All this region is prone to rain. Here some Botero statues in Medellin are getting a proper washing.
Usually the rain starts up some time in the late afternoon or evening. Mornings tend to be the brightest time of the day.
But it’s not just rain, it’s clouds. Up here on top of the world, I am often in the clouds.
This makes viewpoints a bit defunct - here is a viewing platform in Manizales, which I didn’t bother to climb...
Manizales was a pleasant one day stop over on the way to the little village of Salento. Manizales was possibly the least touristy small town I’ve been to on this trip. Not that Colombia is overrun by Western tourists (Cartagena a possible exception).
But now I’m in Salento in the heart of the coffee country - Zona Cafetera. 
My travel time and this trip are running out! A few days in Salento then it’s back to Bogota to catch my plane back to cold-and-snow-and-dark. At least I’m not in the Caribbean heat any more - the weather here could count as a kind of acclimatisation process.

One of the major reasons for people to wash up in this nice little village is the Cocora valley with its famed wax palms (Colombia’s national tree).
There is a very pleasant five hour treck from Cocora valley that goes along a river
Crossing it occasionally using some unlikely looking bridges
To the top of a mountain and then back down again. On the way down, the low-lying clouds gathered and started to obscure the view of wax palms.
Wax palms are ridiculously high: 50-60 meters even. So they tower over the other plants in the rain forest eerily in the cloudy air.
And they’re wonderful, strange and a great deal of very unusual birds feed on them, making this a birdwatcher’s paradise. Pearls before swine in my case. I can only recognize the main categories: Little birds, big birds and pretty birds.
Talking of the first and the latter: Hummingbirds!!

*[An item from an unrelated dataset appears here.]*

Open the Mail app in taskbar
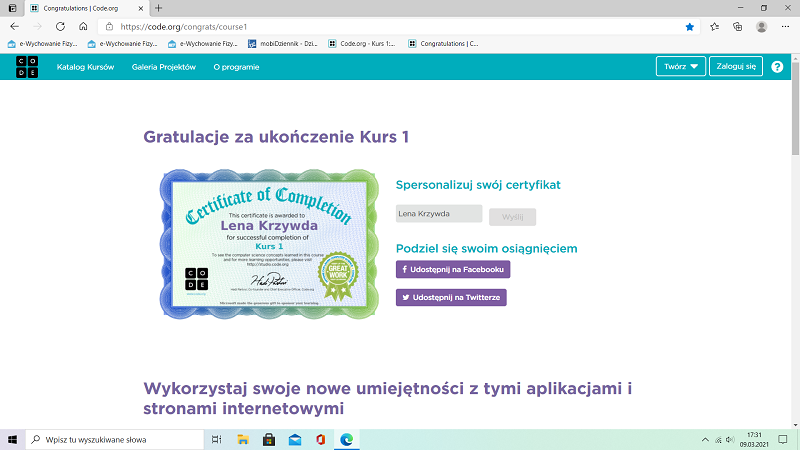tap(294, 439)
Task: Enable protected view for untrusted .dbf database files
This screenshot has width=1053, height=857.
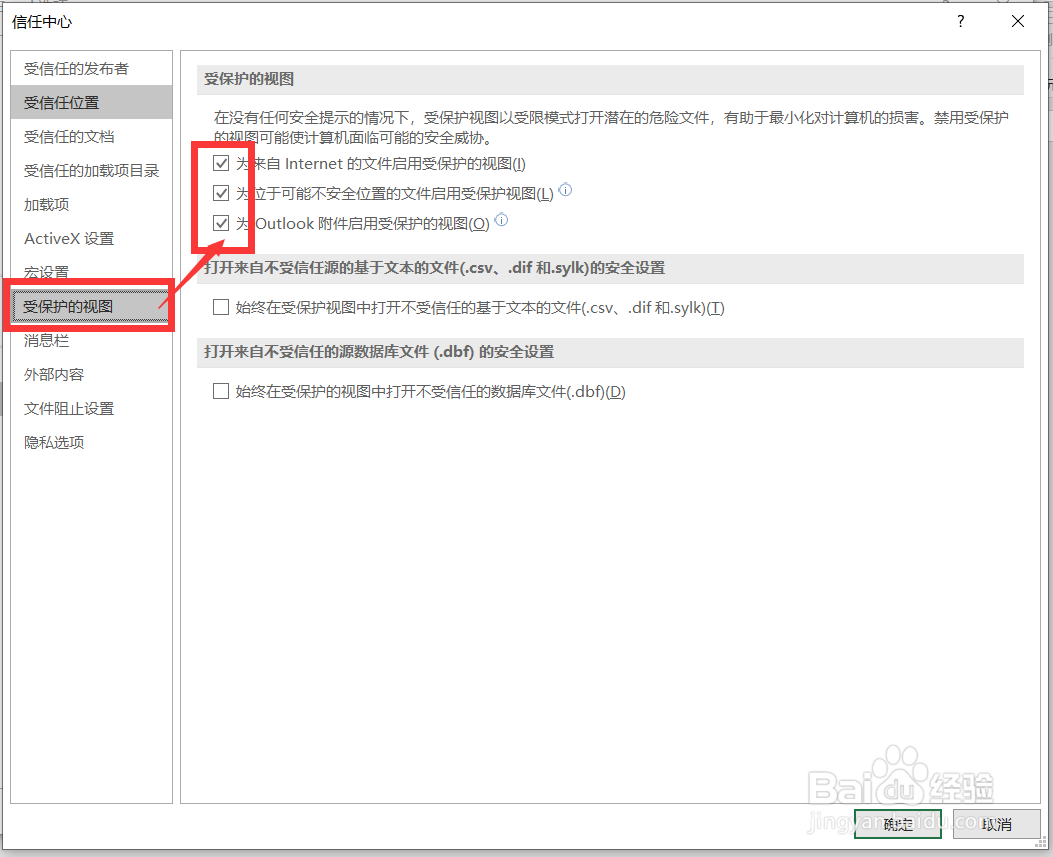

On the treck, there was the possibility to visit Kolibri farm, which true to its name housed a large and pampered flock (???) of hummingbirds. (A drone of hummingbirds? A hum of hummingbirds?)
Beautiful darlings! Pampered, because they had feeding dishes, where they could get their sweet water without bothering to buzz in and out of flowers. So a relatively easy target for the aspiring amateur photographer.
But there little beauties made my day. Hope they make yours too!